My senior year started and I really have not put too much thought into it. I had a really horrible junior year, possibly the worst year of my life, and I just block out most of it. I feel like I skipped forward in time from sophomore year to senior year. So it hasn't really sunk in that I am a senior yet. Sometimes I feel like I don't deserve it but I know I do. I know that even though I feel like my work from junior year is not good enough.. it actually is. I'm still here so that must mean something. 

I had a very difficult year. I'm still facing so many hardships and I don't really know how long it will last. Though I don't like to think about it. I do think of the past but not in a somber, nostalgic way. I think of the past in a happy manner for the most part. I also don't think of the future anymore because that makes me too anxious. I only think of my present day and I think I am content. I'm not sad and I'm not the happiest I've ever been but I am doing okay! The trip in Japan really renewed me for this upcoming year and any negativity that I had washed out for the most part. It almost feels like I have a clean plate... just with all the same people. Now I am trying to find my place in school and life, which might be nowhere, anywhere, or somewhere in between! I am not really sure. Though that doesn't actually matter.I am not discouraged rather I am uplifted. I am supposed to adapt, change, and grow. I don't have to understand the process but I do have to do the process.
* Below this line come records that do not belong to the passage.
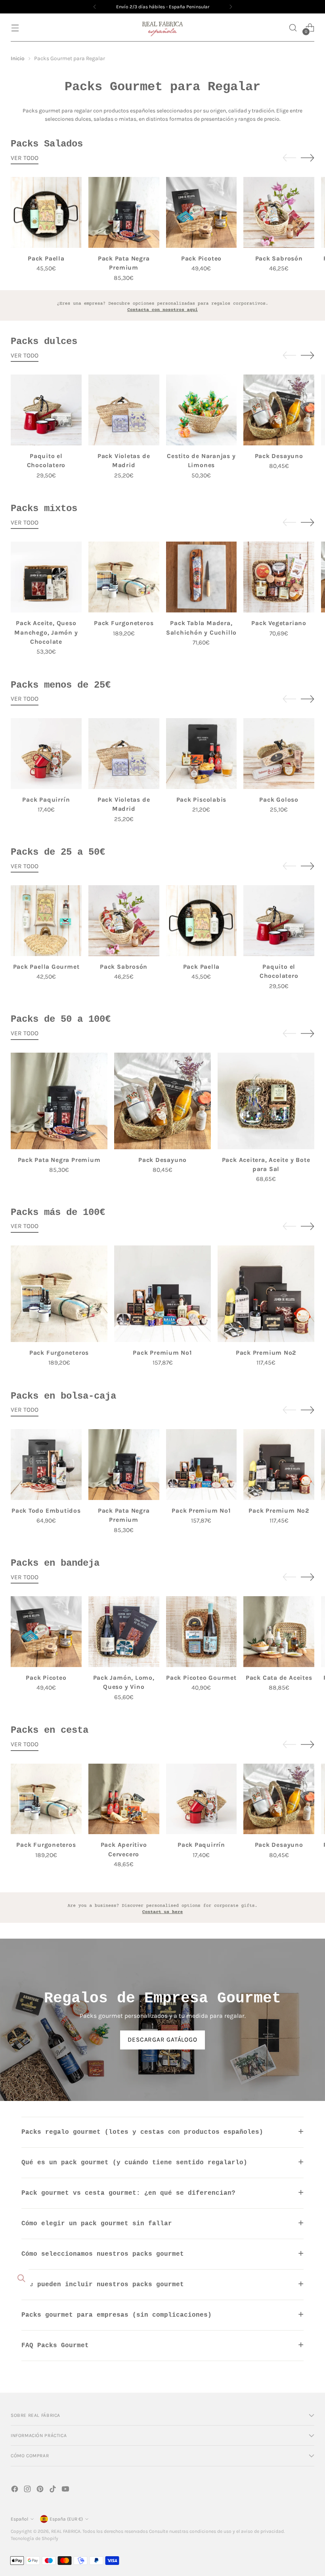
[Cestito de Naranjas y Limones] (201, 410)
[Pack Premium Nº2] (266, 1293)
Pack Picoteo (201, 258)
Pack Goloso (278, 799)
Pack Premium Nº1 (162, 1352)
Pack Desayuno (279, 456)
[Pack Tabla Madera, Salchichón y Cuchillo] (201, 577)
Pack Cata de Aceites (279, 1677)
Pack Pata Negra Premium (59, 1159)
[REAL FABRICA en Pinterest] (41, 2490)
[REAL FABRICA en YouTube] (66, 2490)
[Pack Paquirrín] (46, 753)
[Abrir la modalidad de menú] (15, 27)
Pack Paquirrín (46, 799)
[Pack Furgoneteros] (123, 577)
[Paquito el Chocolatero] (46, 410)
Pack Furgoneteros (123, 623)
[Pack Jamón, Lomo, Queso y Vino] (123, 1631)
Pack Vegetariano (278, 623)
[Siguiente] (230, 6)
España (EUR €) (66, 2519)
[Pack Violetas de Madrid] (123, 410)
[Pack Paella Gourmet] (46, 920)
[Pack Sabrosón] (278, 212)
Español (19, 2519)
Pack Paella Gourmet (46, 966)
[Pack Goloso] (278, 753)
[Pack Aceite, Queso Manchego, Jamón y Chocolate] (46, 577)
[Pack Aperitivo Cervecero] (123, 1799)
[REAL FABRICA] (162, 27)
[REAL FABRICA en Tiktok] (53, 2490)
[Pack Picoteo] (201, 212)
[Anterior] (94, 6)
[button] (293, 27)
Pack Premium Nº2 (266, 1352)
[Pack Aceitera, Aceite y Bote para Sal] (266, 1101)
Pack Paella (46, 258)
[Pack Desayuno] (278, 410)
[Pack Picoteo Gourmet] (201, 1631)
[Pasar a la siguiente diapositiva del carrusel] (307, 157)
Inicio (18, 58)
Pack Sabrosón (279, 258)
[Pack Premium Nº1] (162, 1293)
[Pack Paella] (46, 212)
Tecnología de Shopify (34, 2538)
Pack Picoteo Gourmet (201, 1677)
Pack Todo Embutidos (46, 1510)
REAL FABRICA (65, 2531)
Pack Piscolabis (201, 799)
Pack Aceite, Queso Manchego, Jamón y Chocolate (46, 632)
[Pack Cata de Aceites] (278, 1631)
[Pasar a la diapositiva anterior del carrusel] (289, 158)
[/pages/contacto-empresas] (162, 306)
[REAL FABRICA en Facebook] (15, 2490)
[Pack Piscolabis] (201, 753)
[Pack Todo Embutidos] (46, 1464)
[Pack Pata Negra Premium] (123, 212)
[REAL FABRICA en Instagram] (28, 2490)
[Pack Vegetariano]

This is where I always wanted to be in my life. Since I first heard the word "college" when I was 5, I told my parents I wanted to do it. So I worked so hard all my life, not because my parents told me to, because I wanted to. Education has always been very important to me.. If you ask anyone in my family, they can tell you how important it was to me. So to see it coming true doesn't feel real. It wasn't really about grades to me, though it does help, rather it was about feeling fulfilled when I learned something new. In my family tree, I am the first one to go to College, and I will be the first one to graduate. I am still confused about what the future holds for me but at least I will have that. I will use the opportunities given to me the best way I can. I am very optimistic about this year academically. I know that I am capable of creating some of my best projects this year. I love architecture and I love learning how I could use it. I know I picked the right path because, there is always something new to learn and there is always something new to create. This hasn't been very easy for me at all but I am happy.